Rep. Scott fails to kill tax bill despite gay marriage issues

Heather Scott
Heather Scott

BOISE – North Idaho Rep. Heather Scott tried unsuccessfully Friday to kill an income tax bill over same-sex marriage issues, though the measure must pass before Idahoans can start filing their state tax returns.

The final version of the bill that came to the House on Friday attracted opposition from a small, bipartisan group of lawmakers – some of whom strongly oppose gay marriage, and some of whom strongly support it.

“I just think that we have a problem, because we’re trying to have it both ways,” Scott said after her motion to kill the bill failed with just eight votes in favor, and then the measure passed, 54-16. “It’s cover, is what it is.”

Idaho income tax filers who have simple returns, with no business activity, started being able to file on Jan. 19. But all others must wait until the Legislature passes the annual tax conformity bill, which affects the calculation of adjusted gross income – the starting point for all Idaho returns.

Scott and two other lawmakers objected to the first version of the bill because it removed a 2014 addition to Idaho’s tax laws requiring same-sex couples who file joint federal returns to recalculate their taxes and file separately in Idaho. State tax officials said that clause is no longer legally valid, because Idaho’s ban on same-sex marriage has been ruled unconstitutional in federal court.

Scott said striking out that clause would conflict with Idaho’s ban, which is still on the books, though no longer enforceable. And like-minded citizens flooded House members this week with strident emails, suggesting that if they voted for the annual tax conformity bill they’d be violating the Constitution or even committing treason.

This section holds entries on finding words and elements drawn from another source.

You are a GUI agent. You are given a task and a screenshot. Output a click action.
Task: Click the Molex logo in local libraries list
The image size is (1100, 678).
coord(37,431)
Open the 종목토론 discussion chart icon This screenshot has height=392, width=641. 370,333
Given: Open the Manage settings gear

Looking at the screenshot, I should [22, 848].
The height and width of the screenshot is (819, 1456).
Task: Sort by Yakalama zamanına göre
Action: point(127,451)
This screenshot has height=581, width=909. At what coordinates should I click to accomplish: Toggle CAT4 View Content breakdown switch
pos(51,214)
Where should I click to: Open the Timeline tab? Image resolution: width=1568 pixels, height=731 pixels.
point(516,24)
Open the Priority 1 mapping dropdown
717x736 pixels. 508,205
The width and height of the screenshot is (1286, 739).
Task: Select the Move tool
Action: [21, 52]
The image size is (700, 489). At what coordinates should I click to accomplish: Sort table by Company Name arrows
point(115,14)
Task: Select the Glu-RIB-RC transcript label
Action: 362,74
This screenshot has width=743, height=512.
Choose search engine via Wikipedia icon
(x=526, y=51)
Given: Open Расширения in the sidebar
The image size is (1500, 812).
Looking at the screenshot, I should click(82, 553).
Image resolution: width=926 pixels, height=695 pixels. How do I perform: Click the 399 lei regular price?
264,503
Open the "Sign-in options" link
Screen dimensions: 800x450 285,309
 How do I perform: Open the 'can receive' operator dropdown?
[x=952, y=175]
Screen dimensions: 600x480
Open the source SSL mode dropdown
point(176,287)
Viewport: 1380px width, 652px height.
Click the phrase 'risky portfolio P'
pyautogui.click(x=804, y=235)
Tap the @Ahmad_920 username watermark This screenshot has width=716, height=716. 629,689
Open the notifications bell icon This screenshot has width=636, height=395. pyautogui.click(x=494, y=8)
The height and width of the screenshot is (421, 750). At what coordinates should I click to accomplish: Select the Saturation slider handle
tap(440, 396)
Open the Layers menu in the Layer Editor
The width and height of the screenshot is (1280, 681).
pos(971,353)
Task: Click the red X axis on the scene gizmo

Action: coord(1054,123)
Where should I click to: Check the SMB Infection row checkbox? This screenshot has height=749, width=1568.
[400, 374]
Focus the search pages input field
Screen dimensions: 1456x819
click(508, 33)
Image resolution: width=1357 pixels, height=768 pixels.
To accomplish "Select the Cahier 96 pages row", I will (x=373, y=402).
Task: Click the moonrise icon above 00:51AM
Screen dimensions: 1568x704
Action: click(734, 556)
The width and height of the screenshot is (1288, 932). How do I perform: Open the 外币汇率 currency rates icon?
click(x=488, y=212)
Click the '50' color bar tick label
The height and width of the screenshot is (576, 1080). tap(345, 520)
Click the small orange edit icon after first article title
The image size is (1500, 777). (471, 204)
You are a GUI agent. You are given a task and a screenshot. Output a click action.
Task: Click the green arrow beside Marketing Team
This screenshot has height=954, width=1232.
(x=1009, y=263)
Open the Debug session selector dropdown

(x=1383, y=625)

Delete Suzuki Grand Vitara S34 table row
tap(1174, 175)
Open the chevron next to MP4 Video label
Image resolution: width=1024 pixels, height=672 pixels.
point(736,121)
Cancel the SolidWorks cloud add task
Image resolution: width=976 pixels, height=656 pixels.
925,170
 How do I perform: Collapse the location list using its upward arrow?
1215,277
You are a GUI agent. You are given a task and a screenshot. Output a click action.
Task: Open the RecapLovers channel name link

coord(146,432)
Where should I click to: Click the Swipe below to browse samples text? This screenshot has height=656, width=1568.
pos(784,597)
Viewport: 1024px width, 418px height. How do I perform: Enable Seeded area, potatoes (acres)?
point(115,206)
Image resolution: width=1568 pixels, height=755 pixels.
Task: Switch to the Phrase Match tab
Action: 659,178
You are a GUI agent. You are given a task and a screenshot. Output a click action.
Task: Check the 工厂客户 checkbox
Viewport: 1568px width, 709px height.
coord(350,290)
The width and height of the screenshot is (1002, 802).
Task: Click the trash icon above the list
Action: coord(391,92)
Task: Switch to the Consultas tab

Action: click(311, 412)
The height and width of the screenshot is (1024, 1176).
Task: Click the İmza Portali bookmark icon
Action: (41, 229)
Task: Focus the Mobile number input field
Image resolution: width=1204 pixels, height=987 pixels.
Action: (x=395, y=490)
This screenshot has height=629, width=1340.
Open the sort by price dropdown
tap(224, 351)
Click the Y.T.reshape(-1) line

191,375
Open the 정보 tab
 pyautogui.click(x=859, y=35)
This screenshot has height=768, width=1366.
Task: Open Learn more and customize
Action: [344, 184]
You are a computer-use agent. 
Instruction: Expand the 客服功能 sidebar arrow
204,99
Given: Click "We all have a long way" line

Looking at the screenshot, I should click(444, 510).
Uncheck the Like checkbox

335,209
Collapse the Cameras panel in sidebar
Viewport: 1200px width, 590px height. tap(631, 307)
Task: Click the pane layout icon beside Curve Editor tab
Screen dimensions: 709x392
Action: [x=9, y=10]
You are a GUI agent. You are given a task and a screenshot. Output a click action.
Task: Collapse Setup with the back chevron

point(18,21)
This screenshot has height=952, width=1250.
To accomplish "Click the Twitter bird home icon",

On Thursday, House GOP leaders pulled the bill back to committee and replaced it with a new one Friday morning that doesn’t strike the clause in question. Instead, it adds another paragraph, saying that “notwithstanding” that clause, “Marriages recognized and permitted by the United States Supreme Court and the 9th Circuit Court of Appeals shall also be recognized for purposes of the Idaho Income Tax Act.”

When the bill hit the full House three hours later, Scott, R-Blanchard, tried a little-used parliamentary maneuver, a motion to table the bill. But only eight House members backed the move, five Republicans and three Democrats.

House Assistant Minority Leader Mat Erpelding, D-Boise, said the process of conforming Idaho’s tax laws with federal law changes this year “has been hijacked by hate and misunderstanding.”

Scott told the House, “The problem I have with this bill is by conforming to the federal definition of marriage … what we’re going to be doing is we’re going to be allowing the Tax Commission to recognize same-sex marriage, which is against our state constitution. If we want to do that, we need to remove this amendment from our constitution, because voting on this bill will be against our state constitution, and that’s what we’ve taken an oath to uphold.”

After Scott’s motion failed, the House passed the bill and sent it over to the Senate, which will take it up next week.

Rep. Janet Trujillo, R-Idaho Falls, told the House, “This is a bill that our CPA community is anxiously awaiting. … Jan. 19 of this year was the first date on which the filers could begin filing, but not so in Idaho, because they wait for us, they wait for this bill to come through.”